In 2017 ILGA embarked on the second roll-out of our world survey, the ILGA-RIWI global attitudes survey on attitudes to sexual, gender and sex minorities, in partnership with Viacom, Logo and SAGE.
This survey reached around 116,000 unique respondents in 75 countries (plus Hong Kong and Taiwan). Aware of the imprecision, but for simplicity in communicating in this document, we refer to ‘77 countries’ throughout this text. In each country we surveyed, we achieved a minimum of 1000 respondents, but in some this figure reached over 3000.
The fact that the digital data-collection mechanism we use (devised by RIWI – see methodology section below) allows us to cross borders with our questions creates exciting opportunities to assist advocacy and inform policy. We are able to enter the most hostile countries to sexual and gender minorities and elicit responses that would be virtually impossible to achieve using traditional in-person, group or phone polling methods. Our method is anonymized and leaves no tracks on digital devices, and as such respondent safety is ensured.
It is probably fair to say that in no country in the world can people of the same sex who are romantically or sexually attracted to each other feel safe enough to hold hands in the public space day or night in their own countries (although there are enclaves where at times it is safe). Likewise, in all societies, numerous people who dress, act or identify as one sex having been born another are exposed to verbal and physical abuse just for expressing themselves as they do, for being who they are. Invasive surgeries and non-recognition of their unique bodily construction, and numerous other indignities are visited upon people born with bodily organs, such as genitals, that are not typically male or female. Individuals belonging to these populations face discrimination and violence daily.

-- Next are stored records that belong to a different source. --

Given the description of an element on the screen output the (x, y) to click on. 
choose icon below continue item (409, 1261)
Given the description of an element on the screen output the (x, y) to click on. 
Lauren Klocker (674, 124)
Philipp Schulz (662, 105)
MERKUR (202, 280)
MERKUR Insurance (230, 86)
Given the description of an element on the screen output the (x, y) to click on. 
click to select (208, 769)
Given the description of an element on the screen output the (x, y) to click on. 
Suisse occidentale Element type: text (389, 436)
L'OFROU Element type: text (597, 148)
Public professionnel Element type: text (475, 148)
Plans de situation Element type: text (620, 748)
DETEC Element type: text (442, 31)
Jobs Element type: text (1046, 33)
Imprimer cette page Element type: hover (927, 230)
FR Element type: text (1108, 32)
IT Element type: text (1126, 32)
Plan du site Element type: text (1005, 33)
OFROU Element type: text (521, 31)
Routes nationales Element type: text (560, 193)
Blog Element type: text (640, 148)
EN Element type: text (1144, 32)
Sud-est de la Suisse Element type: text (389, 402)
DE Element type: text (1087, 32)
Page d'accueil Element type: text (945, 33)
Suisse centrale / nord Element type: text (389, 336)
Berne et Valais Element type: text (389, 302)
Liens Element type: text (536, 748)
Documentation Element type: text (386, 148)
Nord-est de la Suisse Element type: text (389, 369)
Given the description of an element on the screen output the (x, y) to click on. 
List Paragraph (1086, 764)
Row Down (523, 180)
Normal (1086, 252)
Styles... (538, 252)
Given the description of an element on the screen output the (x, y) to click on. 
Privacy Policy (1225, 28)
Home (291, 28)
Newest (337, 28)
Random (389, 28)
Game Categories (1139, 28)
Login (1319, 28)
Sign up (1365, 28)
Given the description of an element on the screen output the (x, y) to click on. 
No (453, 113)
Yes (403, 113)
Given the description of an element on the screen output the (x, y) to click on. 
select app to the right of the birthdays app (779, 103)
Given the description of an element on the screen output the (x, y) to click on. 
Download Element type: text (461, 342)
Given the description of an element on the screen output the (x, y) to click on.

Despite the decades of growing awareness and acceptance of sexual, gender, and sex [characteristic] diversity, the force of negation still exerts great power all over the planet, played out in violence, negation or discrimination in policy and law, forced surgeries and numerous other violations. Variously and increasingly, we witness our identities and bodies being instrumentalised by political and religious forces that insist traditional norms are paramount and that we (sexual, gender and sex minorities) are anomalies. The backlash at national levels to progress made at the United Nations and at regional human rights institutions demonstrate the ideological war that is currently occurring.